Öğle arasında Hocamızla baş başa yemek yiyerek, sohbet edebileceğimiz nezih bir Türk lokantası belirledik ve Hocama ilettim. Bana: “Böyle bir görevi size verdim. Sebebini daha önce söyledim. Kusura bakma.” dedi…

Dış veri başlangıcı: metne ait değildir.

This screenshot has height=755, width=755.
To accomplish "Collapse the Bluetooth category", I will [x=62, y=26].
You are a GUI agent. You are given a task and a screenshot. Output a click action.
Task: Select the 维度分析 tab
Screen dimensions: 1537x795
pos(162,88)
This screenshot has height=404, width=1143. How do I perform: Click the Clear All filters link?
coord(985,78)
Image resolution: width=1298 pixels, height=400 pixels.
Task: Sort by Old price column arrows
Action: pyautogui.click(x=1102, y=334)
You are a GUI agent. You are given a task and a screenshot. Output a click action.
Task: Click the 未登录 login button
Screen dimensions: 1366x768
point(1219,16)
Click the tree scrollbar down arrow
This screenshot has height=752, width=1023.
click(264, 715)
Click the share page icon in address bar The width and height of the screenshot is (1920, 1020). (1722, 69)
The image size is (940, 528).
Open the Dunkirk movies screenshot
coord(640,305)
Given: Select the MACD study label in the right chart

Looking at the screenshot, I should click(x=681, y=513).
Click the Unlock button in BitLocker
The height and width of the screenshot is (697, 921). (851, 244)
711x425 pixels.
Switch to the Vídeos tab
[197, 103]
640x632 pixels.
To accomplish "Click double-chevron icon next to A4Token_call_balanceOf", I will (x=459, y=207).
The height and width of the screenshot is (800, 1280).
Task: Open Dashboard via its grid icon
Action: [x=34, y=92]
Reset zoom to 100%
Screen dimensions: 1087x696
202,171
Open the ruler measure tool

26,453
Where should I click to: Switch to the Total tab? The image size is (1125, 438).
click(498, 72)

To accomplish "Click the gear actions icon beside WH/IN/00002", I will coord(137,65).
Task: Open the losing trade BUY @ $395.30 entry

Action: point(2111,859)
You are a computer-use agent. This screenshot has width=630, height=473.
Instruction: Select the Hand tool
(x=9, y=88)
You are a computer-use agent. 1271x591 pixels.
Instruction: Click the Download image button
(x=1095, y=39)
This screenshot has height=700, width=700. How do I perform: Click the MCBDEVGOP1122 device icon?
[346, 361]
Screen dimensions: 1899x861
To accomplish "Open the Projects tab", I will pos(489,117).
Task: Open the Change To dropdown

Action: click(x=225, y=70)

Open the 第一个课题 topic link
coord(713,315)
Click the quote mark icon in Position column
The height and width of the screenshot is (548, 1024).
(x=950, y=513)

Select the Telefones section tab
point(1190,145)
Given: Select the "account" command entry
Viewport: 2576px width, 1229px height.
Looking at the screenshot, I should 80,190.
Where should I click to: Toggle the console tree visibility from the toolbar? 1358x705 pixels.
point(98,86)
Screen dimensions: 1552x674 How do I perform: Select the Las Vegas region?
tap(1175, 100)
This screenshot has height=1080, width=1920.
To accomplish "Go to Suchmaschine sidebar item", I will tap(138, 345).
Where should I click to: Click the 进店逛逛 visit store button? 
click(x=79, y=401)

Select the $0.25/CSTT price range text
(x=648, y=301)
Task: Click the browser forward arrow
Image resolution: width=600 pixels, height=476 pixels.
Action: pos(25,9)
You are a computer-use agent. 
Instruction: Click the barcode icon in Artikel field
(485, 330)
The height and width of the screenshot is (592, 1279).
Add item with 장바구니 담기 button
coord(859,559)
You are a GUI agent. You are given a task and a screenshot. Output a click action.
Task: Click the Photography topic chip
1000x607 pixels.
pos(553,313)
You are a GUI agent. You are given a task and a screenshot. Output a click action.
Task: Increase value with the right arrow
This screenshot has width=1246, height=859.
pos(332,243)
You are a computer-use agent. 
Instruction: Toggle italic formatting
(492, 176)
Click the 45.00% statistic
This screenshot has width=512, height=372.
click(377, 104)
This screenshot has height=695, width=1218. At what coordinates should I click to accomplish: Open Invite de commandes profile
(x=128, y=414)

Ertesi gün birlikte öğle yemeği için lokantaya gittik. Fuat Hocamla aynı sofrayı paylaşmak benim için bambaşka bir güzellik ve şerefti. Yemekte çorba ve basit birkaç şey istedi. Onları da sırf bizlere arkadaş olmak için istedi diye düşündüm. İlk defa işimizin dışında başka şeyler konuştuk. Her birimizle ayrı ayrı ilgilendi. Neler yaptığımızı, ailemizi, Almanya’yı nasıl bulduğumuzu, çekimlerden memnun kalıp kalmadığımız, gibi sorular sordu. Ortalama 30 dakikaya yakın yemek, çay-kahve ve sohbetle geçti. Ben bunu Hocamızın bizlere bir mükâfatı olarak gördüm. Çünkü adeta dakikaları sayarak yaşayan böylesi bir insanla bu şekilde birlikte olmak ayrı bir güzellikti. Gösterdiği bu zarafet, benim için ölene dek unutamayacağım bir hatıra olarak kalacaktır.

 

S- Geçtiğimiz ay, “Bilim Tarihinde Ezber Bozan Prof. Dr. Fuat Sezgin’le Birlikte” kitabınız yayımlandı. Bu kitabınızı yazmaya nasıl karar verdiniz?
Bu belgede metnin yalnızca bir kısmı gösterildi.